If December’s GDP is flat or positive, and there are no revisions to previous months, the UK might avoid a negative quarter in Q4, Fitzner adds.

The 0.2% drop in construction output in November was driven by falling housebuilding activity, Grant Fitzner explains.

The UK economy received a boost from Black Friday spending in November.

ONS chief economist Grant Fitzner is on Radio 4’s Today programme, explaining that “We have had quite a number of companies telling us they saw strong Black Friday sales”.

That had a positive impact not just on the retail sector, but also warehousing and couriers.

Fewer strikes in health and transport than earlier in 2023 also helped the economy, as did the end of the Hollywood strikes, Fitzner adds.

Here’s ONS chief economist Grant Fitzner on this morning’s GDP report:

“The economy contracted a little over the three months to November, with widespread falls across manufacturing industries, which were partially offset by increases in public services, which saw less impact from strike action.

GDP bounced back in the month of November, however, led by services with retail, car leasing and computer games companies all having a buoyant month.

The longer-term picture remains one of an economy that has shown little growth over the last year.”

But economy shrank in September-November

Despite the pick-up in growth in November, the UK economy shrank in the three months from September to November.

GDP in the three months to November fell by 0.2%, compared with the three months to August 2023.

Services showed no growth, production output fell by 1.5% and construction fell by 0.6% over the period, the Office for National Statistics reports.

Updated

UK economy grew by 0.3% in November

Newsflash: The UK economy returned to growth in November, with GDP expanding by 0.3%.

That’s slightly stronger than the 0.2% growth which City economists expected.

It follows the 0.3% contraction in October.

The Office for National Statistics reports that the UK’s services sector provided the bulk of the growth in November.

Here’s the details:

  • Services output grew by 0.4% in November 2023 and was the main contributor to the monthly growth in GDP; this follows a fall of 0.1% in October 2023 (revised up from a 0.2% fall).

  • Production output grew by 0.3% in November 2023, following a fall of 1.3% in October (revised down from a 0.8% fall).

Stored records:
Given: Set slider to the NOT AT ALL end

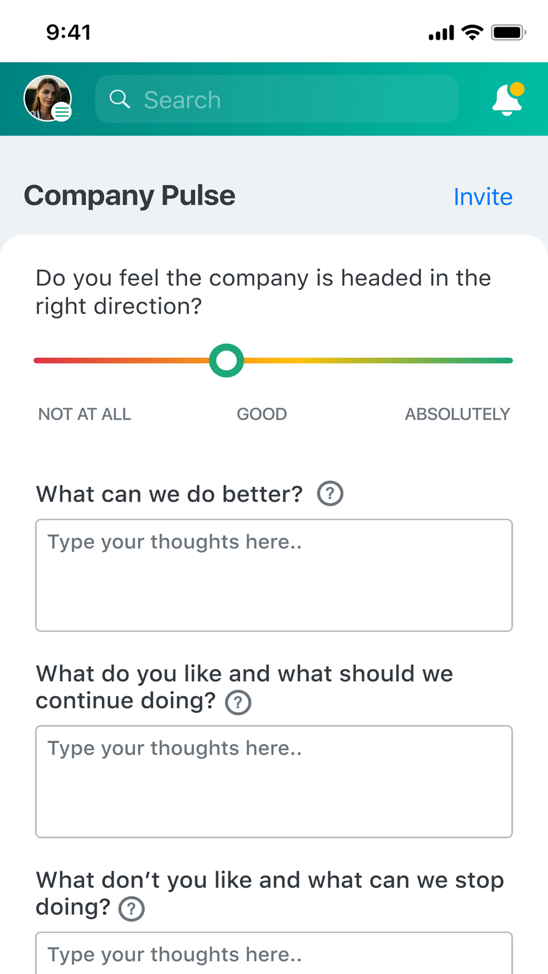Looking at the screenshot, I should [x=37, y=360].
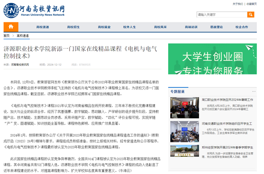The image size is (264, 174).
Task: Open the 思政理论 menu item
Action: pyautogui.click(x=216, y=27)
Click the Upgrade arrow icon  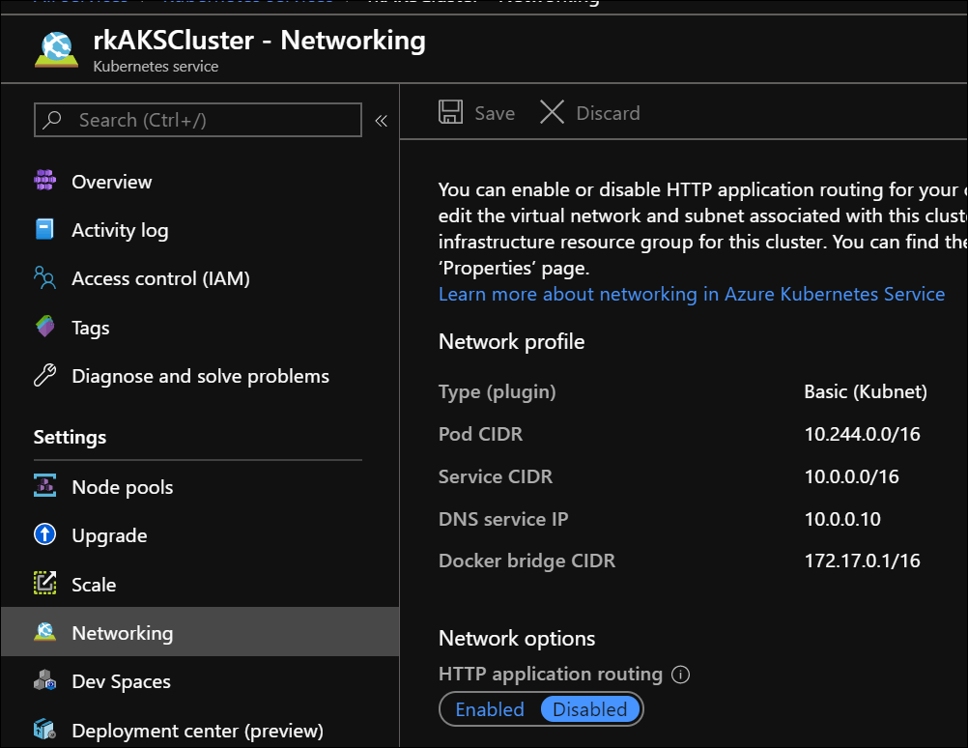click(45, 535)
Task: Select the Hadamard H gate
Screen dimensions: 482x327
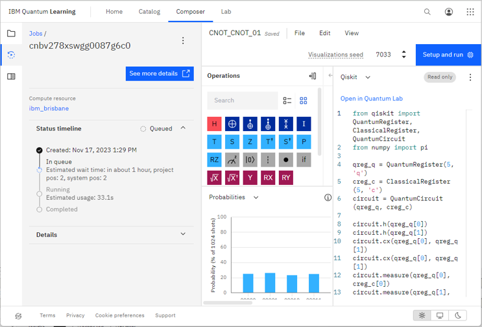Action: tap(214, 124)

> [Required action]: From the passage on UK economic growth, output the part starting with "GDP in the three" and going on through "contraction in October.", copied word for word. The lines above are separate material, not part of the text.

> [The answer]:
GDP in the three months to November fell by 0.2%, compared with the three months to August 2023.

Services showed no growth, production output fell by 1.5% and construction fell by 0.6% over the period, the Office for National Statistics reports.

Updated

UK economy grew by 0.3% in November

Newsflash: The UK economy returned to growth in November, with GDP expanding by 0.3%.

That’s slightly stronger than the 0.2% growth which City economists expected.

It follows the 0.3% contraction in October.